A cool system but I'd suggest this is NLP to the extent SQL or a similar (or somewhat better) query language is NLP. You've made queries in your query language easy but it's more like interactive programming than free-form NLP.

Not that it's a bad application, it's nice, it's just if one extended this model, one would wind-up with a query language, not something new.

Thanks for the praise!

Totally agree; it's not true NLP.

Moreover, true NLP is currently not achievable. We would need an algorithm that passes the Turing test to infer the meaning of a free-form statement.

Like my parent post said, every current NLP system uses some hard-coded assumptions. They just differ in the amount of assumptions.

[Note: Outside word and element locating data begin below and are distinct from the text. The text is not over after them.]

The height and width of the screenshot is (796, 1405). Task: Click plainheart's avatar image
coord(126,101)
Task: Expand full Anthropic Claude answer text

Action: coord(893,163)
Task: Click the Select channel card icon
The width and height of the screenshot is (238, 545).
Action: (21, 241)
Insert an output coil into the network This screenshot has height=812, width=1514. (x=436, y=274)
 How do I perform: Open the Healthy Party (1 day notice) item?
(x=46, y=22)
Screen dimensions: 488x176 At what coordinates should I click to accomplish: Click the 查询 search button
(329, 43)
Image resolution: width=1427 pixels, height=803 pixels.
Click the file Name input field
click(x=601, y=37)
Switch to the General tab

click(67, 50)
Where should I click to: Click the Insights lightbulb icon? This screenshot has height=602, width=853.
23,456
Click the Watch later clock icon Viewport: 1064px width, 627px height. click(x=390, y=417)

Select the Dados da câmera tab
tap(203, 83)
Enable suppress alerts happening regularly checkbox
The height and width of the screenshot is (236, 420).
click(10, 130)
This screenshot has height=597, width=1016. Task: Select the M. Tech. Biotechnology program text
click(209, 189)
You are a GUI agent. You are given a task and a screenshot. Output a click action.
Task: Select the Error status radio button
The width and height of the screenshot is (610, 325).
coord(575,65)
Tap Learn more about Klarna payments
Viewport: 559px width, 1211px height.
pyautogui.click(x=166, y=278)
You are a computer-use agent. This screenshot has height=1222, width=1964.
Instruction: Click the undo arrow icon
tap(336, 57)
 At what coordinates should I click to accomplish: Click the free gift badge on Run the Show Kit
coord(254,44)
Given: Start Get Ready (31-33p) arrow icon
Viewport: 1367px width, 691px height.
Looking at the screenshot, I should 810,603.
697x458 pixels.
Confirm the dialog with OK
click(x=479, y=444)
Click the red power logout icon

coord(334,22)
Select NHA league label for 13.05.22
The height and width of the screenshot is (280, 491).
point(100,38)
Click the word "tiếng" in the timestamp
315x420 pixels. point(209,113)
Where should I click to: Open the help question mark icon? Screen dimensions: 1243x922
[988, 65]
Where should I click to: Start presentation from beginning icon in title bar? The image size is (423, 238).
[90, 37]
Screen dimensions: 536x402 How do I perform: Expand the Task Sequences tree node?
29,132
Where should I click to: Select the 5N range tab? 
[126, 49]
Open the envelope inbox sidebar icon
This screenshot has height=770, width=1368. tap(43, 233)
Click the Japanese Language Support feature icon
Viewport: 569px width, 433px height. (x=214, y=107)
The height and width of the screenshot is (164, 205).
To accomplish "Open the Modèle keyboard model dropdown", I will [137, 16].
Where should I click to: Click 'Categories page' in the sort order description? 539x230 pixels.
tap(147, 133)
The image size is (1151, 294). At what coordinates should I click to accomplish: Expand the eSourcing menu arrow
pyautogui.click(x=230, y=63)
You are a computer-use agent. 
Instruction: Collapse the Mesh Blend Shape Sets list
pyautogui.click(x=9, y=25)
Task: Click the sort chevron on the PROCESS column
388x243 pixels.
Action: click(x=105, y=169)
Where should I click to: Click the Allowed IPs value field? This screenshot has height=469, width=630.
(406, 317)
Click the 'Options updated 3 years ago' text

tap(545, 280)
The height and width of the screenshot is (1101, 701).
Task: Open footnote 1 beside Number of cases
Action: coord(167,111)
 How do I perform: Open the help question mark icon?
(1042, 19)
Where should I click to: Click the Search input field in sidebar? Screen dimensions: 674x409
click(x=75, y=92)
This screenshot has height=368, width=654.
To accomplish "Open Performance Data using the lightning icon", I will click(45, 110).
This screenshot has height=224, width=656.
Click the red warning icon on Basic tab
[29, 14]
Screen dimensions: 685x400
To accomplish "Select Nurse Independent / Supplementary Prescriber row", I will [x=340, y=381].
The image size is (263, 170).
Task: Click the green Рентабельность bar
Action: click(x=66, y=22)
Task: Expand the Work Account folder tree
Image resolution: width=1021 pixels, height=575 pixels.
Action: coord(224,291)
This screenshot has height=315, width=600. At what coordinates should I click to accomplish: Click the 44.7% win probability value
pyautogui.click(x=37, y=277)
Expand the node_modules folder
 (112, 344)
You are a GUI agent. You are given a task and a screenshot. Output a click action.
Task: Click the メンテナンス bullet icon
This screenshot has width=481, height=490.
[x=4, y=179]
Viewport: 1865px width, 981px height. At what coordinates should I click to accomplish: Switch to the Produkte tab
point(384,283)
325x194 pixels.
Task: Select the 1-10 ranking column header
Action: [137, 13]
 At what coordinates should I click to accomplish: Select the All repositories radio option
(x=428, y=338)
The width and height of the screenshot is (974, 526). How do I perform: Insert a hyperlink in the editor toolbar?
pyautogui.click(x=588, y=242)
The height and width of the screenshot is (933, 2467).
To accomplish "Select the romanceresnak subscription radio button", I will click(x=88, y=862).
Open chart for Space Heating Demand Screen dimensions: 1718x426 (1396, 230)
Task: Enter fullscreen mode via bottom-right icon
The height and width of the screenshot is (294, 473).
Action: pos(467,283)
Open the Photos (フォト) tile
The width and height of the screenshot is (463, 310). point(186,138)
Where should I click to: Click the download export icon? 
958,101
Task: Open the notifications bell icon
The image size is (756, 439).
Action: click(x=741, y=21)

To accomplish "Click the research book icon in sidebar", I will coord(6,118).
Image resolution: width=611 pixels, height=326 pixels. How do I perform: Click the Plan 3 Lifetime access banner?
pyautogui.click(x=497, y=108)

this is pretty cool ! could you talk about the parser-generator and ER relationships ? I was looking to build something similar for a webapp and was stuck at how to generate the autocompletes.
The autocomplete is provided by my parser-combinator library which is designed in a very generic way. It can be used for any application, not just natural language queries.

About the parser generator: the ER description provides natural language phrases for every entity and relationship. From this the parser builder is able to create parser combinators. There are some hard-coded assumptions and parsers for common data types such as dates and numerical figures.